Pgvector makes it possible to execute similarity search (e.g., cosine, L2 distance, inner product) over a embeddings vector column the <-> operator:

SELECT * FROM tracks ORDER BY "name_embedding" <-> {sadness_embedding}

From the above query, we can use LIMIT 3 to get the top 3 saddest tracks (similar to top_k value from standard kNN), but also more complex operations, such as picking the saddest one, and the 90th and 50th percentile for some reason. This unlocks two important new capabilities:

  • We can perform semantic searches that are infeasible with a vectorstore
  • We can enhance text-to-SQL with knowledge of the semantic operator.
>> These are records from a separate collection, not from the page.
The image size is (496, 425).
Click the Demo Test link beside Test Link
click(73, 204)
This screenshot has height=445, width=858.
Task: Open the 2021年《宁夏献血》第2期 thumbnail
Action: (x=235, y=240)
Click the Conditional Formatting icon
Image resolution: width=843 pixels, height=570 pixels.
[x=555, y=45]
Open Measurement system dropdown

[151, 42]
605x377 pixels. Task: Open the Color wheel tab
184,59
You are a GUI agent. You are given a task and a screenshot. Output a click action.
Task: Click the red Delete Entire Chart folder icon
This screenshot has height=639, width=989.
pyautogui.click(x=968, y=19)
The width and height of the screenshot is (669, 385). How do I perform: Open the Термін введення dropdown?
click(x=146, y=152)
For example, it unlocks text-to-semantic searches (e.g., finding songs with titles conveying specific feelings) and SQL queries (e.g., filtering by genre).

Following the album-song examples, with this approach we could find albums containing the most songs matching a certain sentiment (using semantic similarity as a filter or count for tabular data) or find sad songs from albums with "lovely" titles (combining two semantic searches in one single query, which wouldn’t be possible using a vector database with metadata filtering).

Read more:

Text-to-Cypher 

While vector stores readily handle unstructured data, they don't understand the relationships between vectors. And while SQL databases can model relationships, schema changes can be disruptive and costly. Knowledge graphs can address these challenges by modeling the relationships between data and extending the types of relationships without a major overhaul. They are desirable for data that has many-to-many relationships or hierarchies that are difficult to represent in tabular form.
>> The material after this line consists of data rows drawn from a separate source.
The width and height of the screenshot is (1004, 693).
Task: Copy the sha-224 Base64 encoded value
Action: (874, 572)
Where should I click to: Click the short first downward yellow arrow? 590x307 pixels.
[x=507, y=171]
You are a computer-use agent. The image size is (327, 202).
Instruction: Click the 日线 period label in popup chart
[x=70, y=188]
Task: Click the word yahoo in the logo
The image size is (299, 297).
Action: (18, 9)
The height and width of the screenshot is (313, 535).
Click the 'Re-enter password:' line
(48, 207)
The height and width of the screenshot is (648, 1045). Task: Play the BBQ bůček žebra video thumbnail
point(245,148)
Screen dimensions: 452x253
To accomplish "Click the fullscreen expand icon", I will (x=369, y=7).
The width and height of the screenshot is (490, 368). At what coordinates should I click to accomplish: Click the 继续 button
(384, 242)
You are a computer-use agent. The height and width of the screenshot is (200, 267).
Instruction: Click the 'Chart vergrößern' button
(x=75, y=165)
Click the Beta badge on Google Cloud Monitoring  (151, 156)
Like relational databases often use SQL, graph databases often use a specific query language called Cypher, which is designed to provide a visual way of matching patterns and relationships. It relies on the following ascii-art type of syntax:

(:Person {name:"Tomaz"})-[:LIVES_IN]->(:Country {name:"Slovenia"})
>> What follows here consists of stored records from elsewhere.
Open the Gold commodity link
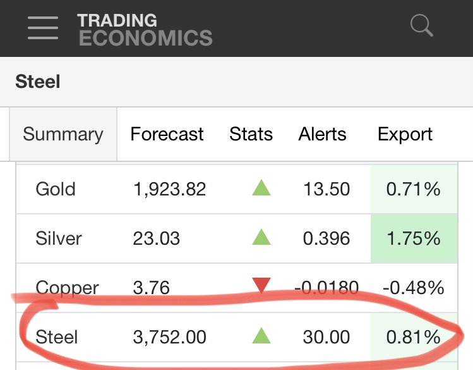The height and width of the screenshot is (370, 473). 56,188
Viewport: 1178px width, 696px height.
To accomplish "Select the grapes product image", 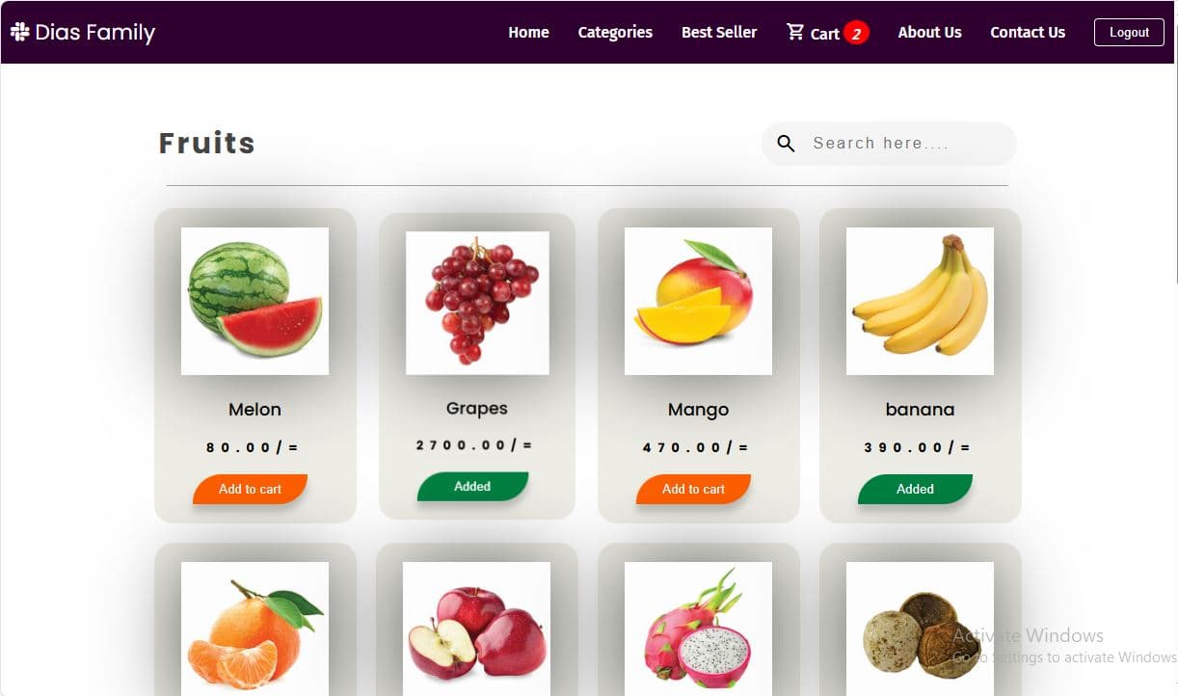I will 477,303.
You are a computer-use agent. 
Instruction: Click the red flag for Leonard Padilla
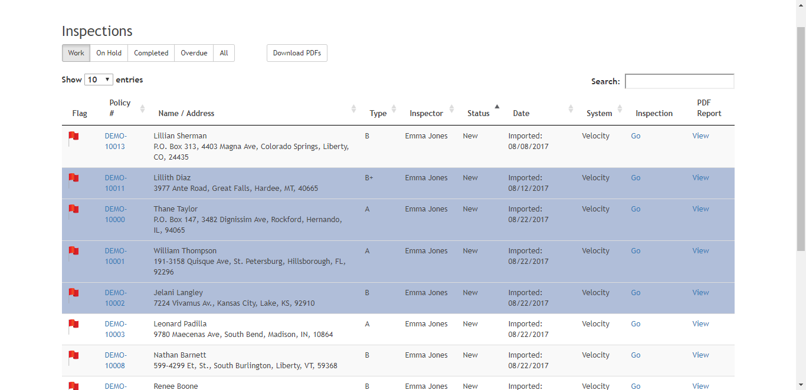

This pattern describes a node with a label Person and the name property Tomaz that has a LIVES_IN relationship to the Country node of Slovenia. Like the above examples, text-to-Cypher can translate natural language to Cypher queries:

from langchain.chains import GraphCypherQAChain

graph.refresh_schema()

cypher_chain = GraphCypherQAChain.from_llm(
    cypher_llm = ChatOpenAI(temperature=0, model_name='gpt-4'),
    qa_llm = ChatOpenAI(temperature=0), graph=graph, verbose=True,
)

Because generating valid Cypher can be a complex task, it is recommended to use performant LLMs like GPT-4 to generate Cypher statements as the cypher_llm. As shown above, we can then ask questions in natural language.

cypher_chain.run(
    "How many open tickets there are?"
)

See docs

  • Blog: Using a Knowledge Graph to implement a DevOps RAG application
  • Blog: Implementing advanced RAG strategies with Neo4j
  • Docs: Neo4j DB QA chain

Conclusion

Seamlessly retrieving structured and unstructured data across a variety of data sources is crucial for unlocking the potential of LLMs. We summarize four popular "natural-language-to-structured query" pipelines that have emerged for various types of datastores and provide templates and cookbooks for users to get started.